Eventually after ~1 hour, host was removed, and reinstalled, after network error, and recovery from crash, it became up, shortly after installed.
 

Version-Release number of selected component (if applicable):
engine: av9.4
host1 rhev-h 6.5 20140603.2.el6ev
host2 rhel6.5)
vdsm, libvirt for both hosts:
vdsm-4.14.7-3.el6ev.x86_64, 
libvirt-0.10.2-29.el6_5.8.x86_64

How reproducible:
Did not try to reproduce

Actual results:
host1 should have turned up. There should not have been error on access to storage domain, or warning on host available memory 0

Additional info:
Each VM has 1024M memory, installed with rhel6.5 + guest agent.
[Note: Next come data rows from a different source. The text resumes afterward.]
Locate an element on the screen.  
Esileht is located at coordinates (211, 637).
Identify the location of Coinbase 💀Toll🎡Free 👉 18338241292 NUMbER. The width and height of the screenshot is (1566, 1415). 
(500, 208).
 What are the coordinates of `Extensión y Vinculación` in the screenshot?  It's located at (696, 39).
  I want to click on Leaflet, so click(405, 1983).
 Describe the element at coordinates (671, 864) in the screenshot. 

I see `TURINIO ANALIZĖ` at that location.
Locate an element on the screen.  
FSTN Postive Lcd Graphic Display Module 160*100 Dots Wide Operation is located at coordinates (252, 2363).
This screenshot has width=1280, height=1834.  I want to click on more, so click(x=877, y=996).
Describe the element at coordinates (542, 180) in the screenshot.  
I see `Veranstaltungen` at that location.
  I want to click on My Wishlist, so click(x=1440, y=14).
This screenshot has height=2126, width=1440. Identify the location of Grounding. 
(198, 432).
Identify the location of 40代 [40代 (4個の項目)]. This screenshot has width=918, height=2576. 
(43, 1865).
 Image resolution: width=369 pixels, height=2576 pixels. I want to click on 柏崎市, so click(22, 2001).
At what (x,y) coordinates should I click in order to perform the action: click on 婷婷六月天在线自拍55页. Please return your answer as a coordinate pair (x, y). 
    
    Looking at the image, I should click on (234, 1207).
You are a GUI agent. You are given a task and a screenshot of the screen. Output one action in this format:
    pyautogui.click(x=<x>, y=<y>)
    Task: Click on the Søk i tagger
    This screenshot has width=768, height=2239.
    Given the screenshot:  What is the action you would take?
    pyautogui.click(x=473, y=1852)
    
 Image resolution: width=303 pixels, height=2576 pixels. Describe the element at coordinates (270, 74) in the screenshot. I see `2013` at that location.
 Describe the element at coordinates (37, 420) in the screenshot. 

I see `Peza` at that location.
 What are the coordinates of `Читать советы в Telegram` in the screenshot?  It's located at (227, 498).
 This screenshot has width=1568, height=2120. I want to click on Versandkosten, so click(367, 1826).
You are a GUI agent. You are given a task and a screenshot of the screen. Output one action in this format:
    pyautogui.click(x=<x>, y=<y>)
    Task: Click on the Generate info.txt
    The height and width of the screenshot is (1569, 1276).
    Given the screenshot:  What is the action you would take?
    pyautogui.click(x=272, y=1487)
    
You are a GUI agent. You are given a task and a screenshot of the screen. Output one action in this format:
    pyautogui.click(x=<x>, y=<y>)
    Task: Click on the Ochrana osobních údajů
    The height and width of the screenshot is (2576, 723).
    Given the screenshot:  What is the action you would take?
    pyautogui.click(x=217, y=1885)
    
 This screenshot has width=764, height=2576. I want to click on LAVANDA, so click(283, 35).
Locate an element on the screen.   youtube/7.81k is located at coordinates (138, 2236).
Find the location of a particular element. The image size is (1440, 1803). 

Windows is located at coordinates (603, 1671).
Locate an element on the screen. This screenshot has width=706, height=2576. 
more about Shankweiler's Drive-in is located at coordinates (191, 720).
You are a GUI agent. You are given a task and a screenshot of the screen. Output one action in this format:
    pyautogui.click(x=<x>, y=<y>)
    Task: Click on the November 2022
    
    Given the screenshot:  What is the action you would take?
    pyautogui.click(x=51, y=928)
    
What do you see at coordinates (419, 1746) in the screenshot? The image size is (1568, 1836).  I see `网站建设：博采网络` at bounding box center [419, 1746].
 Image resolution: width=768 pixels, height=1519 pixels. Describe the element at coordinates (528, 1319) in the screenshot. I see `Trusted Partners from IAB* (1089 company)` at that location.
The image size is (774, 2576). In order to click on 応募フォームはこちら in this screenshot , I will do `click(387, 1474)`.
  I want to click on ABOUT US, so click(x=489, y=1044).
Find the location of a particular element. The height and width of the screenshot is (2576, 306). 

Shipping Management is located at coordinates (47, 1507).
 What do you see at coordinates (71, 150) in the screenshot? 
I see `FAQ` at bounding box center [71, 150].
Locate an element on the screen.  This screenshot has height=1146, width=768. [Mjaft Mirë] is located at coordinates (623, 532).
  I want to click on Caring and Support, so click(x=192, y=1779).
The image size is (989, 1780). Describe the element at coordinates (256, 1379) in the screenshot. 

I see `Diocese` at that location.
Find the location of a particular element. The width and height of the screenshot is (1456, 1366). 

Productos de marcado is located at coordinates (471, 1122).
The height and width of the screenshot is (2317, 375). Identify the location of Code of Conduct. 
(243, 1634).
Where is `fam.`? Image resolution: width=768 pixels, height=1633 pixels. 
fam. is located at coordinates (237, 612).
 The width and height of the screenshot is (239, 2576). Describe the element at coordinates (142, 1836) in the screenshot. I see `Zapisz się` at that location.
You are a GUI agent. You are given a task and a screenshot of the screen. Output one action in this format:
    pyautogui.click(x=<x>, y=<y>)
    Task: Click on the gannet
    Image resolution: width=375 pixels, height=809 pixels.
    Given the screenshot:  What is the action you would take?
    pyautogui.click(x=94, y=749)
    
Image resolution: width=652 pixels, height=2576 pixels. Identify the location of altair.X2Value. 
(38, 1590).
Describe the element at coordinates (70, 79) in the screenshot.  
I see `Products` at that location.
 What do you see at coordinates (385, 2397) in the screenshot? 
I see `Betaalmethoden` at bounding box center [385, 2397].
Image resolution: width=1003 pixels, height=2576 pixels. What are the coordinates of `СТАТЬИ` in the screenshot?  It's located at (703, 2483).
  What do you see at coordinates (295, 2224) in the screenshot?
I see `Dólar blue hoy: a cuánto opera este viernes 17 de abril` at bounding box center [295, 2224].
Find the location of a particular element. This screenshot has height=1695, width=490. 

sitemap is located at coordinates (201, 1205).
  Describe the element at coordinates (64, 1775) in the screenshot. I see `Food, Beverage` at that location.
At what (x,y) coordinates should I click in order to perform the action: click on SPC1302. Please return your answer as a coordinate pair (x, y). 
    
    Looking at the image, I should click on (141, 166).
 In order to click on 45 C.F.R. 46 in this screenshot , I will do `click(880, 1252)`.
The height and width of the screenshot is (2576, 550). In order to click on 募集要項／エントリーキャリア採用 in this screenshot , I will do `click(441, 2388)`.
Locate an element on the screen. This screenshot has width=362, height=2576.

There is automatic test, which passes: 2 rhel hosts, with 5 VMs running. Put host1 to maintenance, and after migration, put host 1 back up, and turn host2 to maintenance.

Comment 1 Ilanit Stein 2014-06-15 07:06:22 UTC

Created attachment 908886 [details]
host1 event log

Comment 2 Ilanit Stein 2014-06-15 07:19:58 UTC

Created attachment 908887 [details]
engine log

Comment 3 Ilanit Stein 2014-06-15 07:39:59 UTC

Created attachment 908889 [details]
host2 vdsm log

Comment 4 Ilanit Stein 2014-06-15 07:40:33 UTC

Created attachment 908890 [details]
host 2 libvirt log

Comment 5 Ilanit Stein 2014-06-15 07:48:25 UTC

Created attachment 908891 [details]
host1 vdsm log

Comment 6 Ilanit Stein 2014-06-15 07:48:57 UTC

Created attachment 908892 [details]
host1 libvirt log

Comment 8 Ilanit Stein 2014-06-15 08:55:56 UTC

Problem did not reproduce:

Run 5 VMs on host1,
Move host1 to maintenance.
error event: Failed to switch to maintenance,
But right after this error, events for all VMs migrations to host2 were completed,
and host1 became in maintenance.
Then, activate host1 worked fine.

Comment 9 Ilanit Stein 2014-06-17 10:43:50 UTC

QE storage guys investigation showed the problem to activate host, occurred because the hosts contained many old storage connections, that made the storage domain connection very long, more than 3 min, which is the default timeout configured in /etc/multipath.conf.
The host connection to storage succeeded eventually, but as timeout expired, engine considered it as a failure.

As this is not a bug, but a matter of configuration, and "slow" host, I am closing the bug.